**DATA LISTING**

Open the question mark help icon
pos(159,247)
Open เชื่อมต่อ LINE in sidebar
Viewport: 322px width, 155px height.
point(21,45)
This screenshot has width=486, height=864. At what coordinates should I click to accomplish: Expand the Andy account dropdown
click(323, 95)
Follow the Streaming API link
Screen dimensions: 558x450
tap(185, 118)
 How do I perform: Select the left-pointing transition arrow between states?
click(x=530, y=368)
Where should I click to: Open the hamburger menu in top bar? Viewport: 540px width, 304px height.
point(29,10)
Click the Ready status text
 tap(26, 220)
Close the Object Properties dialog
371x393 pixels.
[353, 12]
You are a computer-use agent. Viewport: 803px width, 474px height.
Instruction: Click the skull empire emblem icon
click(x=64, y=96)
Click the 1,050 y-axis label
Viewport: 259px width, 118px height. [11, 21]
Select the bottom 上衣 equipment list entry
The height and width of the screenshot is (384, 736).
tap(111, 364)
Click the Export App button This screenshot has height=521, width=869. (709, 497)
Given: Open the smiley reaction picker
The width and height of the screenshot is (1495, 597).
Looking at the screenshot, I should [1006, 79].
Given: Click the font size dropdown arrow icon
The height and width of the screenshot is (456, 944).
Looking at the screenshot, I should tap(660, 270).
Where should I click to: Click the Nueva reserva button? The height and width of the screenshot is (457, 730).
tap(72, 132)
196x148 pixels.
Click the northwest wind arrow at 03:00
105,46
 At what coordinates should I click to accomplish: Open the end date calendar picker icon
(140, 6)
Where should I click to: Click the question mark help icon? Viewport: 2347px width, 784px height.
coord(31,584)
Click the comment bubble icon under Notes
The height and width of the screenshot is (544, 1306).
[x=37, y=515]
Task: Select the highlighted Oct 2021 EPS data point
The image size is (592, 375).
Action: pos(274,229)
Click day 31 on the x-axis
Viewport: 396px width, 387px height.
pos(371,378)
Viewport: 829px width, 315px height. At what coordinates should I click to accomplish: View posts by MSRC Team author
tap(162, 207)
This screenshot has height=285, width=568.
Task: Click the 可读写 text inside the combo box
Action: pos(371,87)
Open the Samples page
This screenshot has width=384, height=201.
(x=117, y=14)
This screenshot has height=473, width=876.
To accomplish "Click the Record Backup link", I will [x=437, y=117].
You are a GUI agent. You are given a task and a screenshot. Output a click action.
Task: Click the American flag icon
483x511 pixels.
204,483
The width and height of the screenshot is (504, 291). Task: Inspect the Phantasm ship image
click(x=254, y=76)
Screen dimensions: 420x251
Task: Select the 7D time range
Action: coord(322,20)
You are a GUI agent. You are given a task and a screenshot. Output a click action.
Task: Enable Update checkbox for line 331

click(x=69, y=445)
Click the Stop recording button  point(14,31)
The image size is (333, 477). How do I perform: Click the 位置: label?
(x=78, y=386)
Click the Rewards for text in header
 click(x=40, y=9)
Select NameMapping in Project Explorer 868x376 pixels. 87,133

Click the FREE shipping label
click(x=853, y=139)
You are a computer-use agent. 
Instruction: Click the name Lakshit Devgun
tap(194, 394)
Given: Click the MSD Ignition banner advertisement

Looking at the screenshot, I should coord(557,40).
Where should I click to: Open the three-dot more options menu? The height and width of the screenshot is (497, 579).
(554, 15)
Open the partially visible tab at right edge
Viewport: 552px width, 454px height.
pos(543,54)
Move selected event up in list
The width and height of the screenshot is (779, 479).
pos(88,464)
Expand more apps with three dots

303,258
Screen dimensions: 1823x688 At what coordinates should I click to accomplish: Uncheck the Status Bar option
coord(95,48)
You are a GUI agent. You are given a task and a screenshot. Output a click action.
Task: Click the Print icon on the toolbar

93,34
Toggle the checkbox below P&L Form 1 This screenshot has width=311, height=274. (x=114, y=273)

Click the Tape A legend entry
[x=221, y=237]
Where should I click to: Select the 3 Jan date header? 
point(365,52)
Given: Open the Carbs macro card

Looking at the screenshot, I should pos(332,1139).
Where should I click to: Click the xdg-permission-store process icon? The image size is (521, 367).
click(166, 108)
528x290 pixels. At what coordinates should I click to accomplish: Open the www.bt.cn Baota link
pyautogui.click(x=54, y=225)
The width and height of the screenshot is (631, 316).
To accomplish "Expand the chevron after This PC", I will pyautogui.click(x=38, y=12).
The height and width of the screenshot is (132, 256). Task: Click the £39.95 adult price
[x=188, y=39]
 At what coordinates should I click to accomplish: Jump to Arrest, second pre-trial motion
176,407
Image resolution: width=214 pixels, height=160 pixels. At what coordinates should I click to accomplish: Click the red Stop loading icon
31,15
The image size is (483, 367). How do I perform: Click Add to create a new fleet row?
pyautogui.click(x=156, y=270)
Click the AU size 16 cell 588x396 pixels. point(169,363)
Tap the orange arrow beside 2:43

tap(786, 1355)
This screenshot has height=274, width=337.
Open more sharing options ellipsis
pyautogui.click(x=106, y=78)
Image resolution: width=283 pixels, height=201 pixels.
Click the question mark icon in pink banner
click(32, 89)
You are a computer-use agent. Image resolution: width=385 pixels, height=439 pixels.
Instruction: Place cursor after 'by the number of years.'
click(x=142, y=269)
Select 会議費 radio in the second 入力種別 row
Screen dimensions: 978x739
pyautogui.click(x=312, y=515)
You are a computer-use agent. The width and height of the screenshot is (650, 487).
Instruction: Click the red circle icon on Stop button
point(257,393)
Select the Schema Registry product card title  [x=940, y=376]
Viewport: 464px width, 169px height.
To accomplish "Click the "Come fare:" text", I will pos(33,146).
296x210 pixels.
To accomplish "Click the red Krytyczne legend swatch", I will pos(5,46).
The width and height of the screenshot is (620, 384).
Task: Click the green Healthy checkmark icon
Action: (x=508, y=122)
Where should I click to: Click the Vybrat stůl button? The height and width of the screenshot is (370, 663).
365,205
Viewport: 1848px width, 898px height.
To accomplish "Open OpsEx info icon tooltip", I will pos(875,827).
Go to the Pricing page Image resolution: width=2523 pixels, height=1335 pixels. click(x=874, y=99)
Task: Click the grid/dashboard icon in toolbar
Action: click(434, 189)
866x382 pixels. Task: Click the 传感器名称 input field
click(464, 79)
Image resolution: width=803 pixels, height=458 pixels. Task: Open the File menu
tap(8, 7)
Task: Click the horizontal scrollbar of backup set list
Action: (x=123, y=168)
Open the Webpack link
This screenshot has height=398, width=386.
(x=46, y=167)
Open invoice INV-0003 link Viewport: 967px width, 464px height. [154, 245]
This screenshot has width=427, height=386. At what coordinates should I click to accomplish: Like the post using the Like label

**TASK GOAL**
Nothing but an exact transcription of the records is expected.

**REPLY**
Open the question mark help icon
pos(159,247)
Open เชื่อมต่อ LINE in sidebar
Viewport: 322px width, 155px height.
point(21,45)
This screenshot has width=486, height=864. At what coordinates should I click to accomplish: Expand the Andy account dropdown
click(323, 95)
Follow the Streaming API link
Screen dimensions: 558x450
tap(185, 118)
 How do I perform: Select the left-pointing transition arrow between states?
click(x=530, y=368)
Where should I click to: Open the hamburger menu in top bar? Viewport: 540px width, 304px height.
point(29,10)
Click the Ready status text
 tap(26, 220)
Close the Object Properties dialog
371x393 pixels.
[353, 12]
You are a computer-use agent. Viewport: 803px width, 474px height.
Instruction: Click the skull empire emblem icon
click(x=64, y=96)
Click the 1,050 y-axis label
Viewport: 259px width, 118px height. [11, 21]
Select the bottom 上衣 equipment list entry
The height and width of the screenshot is (384, 736).
tap(111, 364)
Click the Export App button This screenshot has height=521, width=869. (709, 497)
Given: Open the smiley reaction picker
The width and height of the screenshot is (1495, 597).
Looking at the screenshot, I should [1006, 79].
Given: Click the font size dropdown arrow icon
The height and width of the screenshot is (456, 944).
Looking at the screenshot, I should tap(660, 270).
Where should I click to: Click the Nueva reserva button? The height and width of the screenshot is (457, 730).
tap(72, 132)
196x148 pixels.
Click the northwest wind arrow at 03:00
105,46
 At what coordinates should I click to accomplish: Open the end date calendar picker icon
(140, 6)
Where should I click to: Click the question mark help icon? Viewport: 2347px width, 784px height.
coord(31,584)
Click the comment bubble icon under Notes
The height and width of the screenshot is (544, 1306).
[x=37, y=515]
Task: Select the highlighted Oct 2021 EPS data point
The image size is (592, 375).
Action: pos(274,229)
Click day 31 on the x-axis
Viewport: 396px width, 387px height.
pos(371,378)
Viewport: 829px width, 315px height. At what coordinates should I click to accomplish: View posts by MSRC Team author
tap(162, 207)
This screenshot has height=285, width=568.
Task: Click the 可读写 text inside the combo box
Action: pos(371,87)
Open the Samples page
This screenshot has width=384, height=201.
(x=117, y=14)
This screenshot has height=473, width=876.
To accomplish "Click the Record Backup link", I will [x=437, y=117].
You are a GUI agent. You are given a task and a screenshot. Output a click action.
Task: Click the American flag icon
483x511 pixels.
204,483
The width and height of the screenshot is (504, 291). Task: Inspect the Phantasm ship image
click(x=254, y=76)
Screen dimensions: 420x251
Task: Select the 7D time range
Action: coord(322,20)
You are a GUI agent. You are given a task and a screenshot. Output a click action.
Task: Enable Update checkbox for line 331

click(x=69, y=445)
Click the Stop recording button  point(14,31)
The image size is (333, 477). How do I perform: Click the 位置: label?
(x=78, y=386)
Click the Rewards for text in header
 click(x=40, y=9)
Select NameMapping in Project Explorer 868x376 pixels. 87,133

Click the FREE shipping label
click(x=853, y=139)
You are a computer-use agent. 
Instruction: Click the name Lakshit Devgun
tap(194, 394)
Given: Click the MSD Ignition banner advertisement

Looking at the screenshot, I should coord(557,40).
Where should I click to: Open the three-dot more options menu? The height and width of the screenshot is (497, 579).
(554, 15)
Open the partially visible tab at right edge
Viewport: 552px width, 454px height.
pos(543,54)
Move selected event up in list
The width and height of the screenshot is (779, 479).
pos(88,464)
Expand more apps with three dots

303,258
Screen dimensions: 1823x688 At what coordinates should I click to accomplish: Uncheck the Status Bar option
coord(95,48)
You are a GUI agent. You are given a task and a screenshot. Output a click action.
Task: Click the Print icon on the toolbar

93,34
Toggle the checkbox below P&L Form 1 This screenshot has width=311, height=274. (x=114, y=273)

Click the Tape A legend entry
[x=221, y=237]
Where should I click to: Select the 3 Jan date header? 
point(365,52)
Given: Open the Carbs macro card

Looking at the screenshot, I should pos(332,1139).
Where should I click to: Click the xdg-permission-store process icon? The image size is (521, 367).
click(166, 108)
528x290 pixels. At what coordinates should I click to accomplish: Open the www.bt.cn Baota link
pyautogui.click(x=54, y=225)
The width and height of the screenshot is (631, 316).
To accomplish "Expand the chevron after This PC", I will pyautogui.click(x=38, y=12).
The height and width of the screenshot is (132, 256). Task: Click the £39.95 adult price
[x=188, y=39]
 At what coordinates should I click to accomplish: Jump to Arrest, second pre-trial motion
176,407
Image resolution: width=214 pixels, height=160 pixels. At what coordinates should I click to accomplish: Click the red Stop loading icon
31,15
The image size is (483, 367). How do I perform: Click Add to create a new fleet row?
pyautogui.click(x=156, y=270)
Click the AU size 16 cell 588x396 pixels. point(169,363)
Tap the orange arrow beside 2:43

tap(786, 1355)
This screenshot has height=274, width=337.
Open more sharing options ellipsis
pyautogui.click(x=106, y=78)
Image resolution: width=283 pixels, height=201 pixels.
Click the question mark icon in pink banner
click(32, 89)
You are a computer-use agent. Image resolution: width=385 pixels, height=439 pixels.
Instruction: Place cursor after 'by the number of years.'
click(x=142, y=269)
Select 会議費 radio in the second 入力種別 row
Screen dimensions: 978x739
pyautogui.click(x=312, y=515)
You are a computer-use agent. The width and height of the screenshot is (650, 487).
Instruction: Click the red circle icon on Stop button
point(257,393)
Select the Schema Registry product card title  [x=940, y=376]
Viewport: 464px width, 169px height.
To accomplish "Click the "Come fare:" text", I will pos(33,146).
296x210 pixels.
To accomplish "Click the red Krytyczne legend swatch", I will pos(5,46).
The width and height of the screenshot is (620, 384).
Task: Click the green Healthy checkmark icon
Action: (x=508, y=122)
Where should I click to: Click the Vybrat stůl button? The height and width of the screenshot is (370, 663).
365,205
Viewport: 1848px width, 898px height.
To accomplish "Open OpsEx info icon tooltip", I will pos(875,827).
Go to the Pricing page Image resolution: width=2523 pixels, height=1335 pixels. click(x=874, y=99)
Task: Click the grid/dashboard icon in toolbar
Action: click(434, 189)
866x382 pixels. Task: Click the 传感器名称 input field
click(464, 79)
Image resolution: width=803 pixels, height=458 pixels. Task: Open the File menu
tap(8, 7)
Task: Click the horizontal scrollbar of backup set list
Action: (x=123, y=168)
Open the Webpack link
This screenshot has height=398, width=386.
(x=46, y=167)
Open invoice INV-0003 link Viewport: 967px width, 464px height. [154, 245]
This screenshot has width=427, height=386. At what coordinates should I click to accomplish: Like the post using the Like label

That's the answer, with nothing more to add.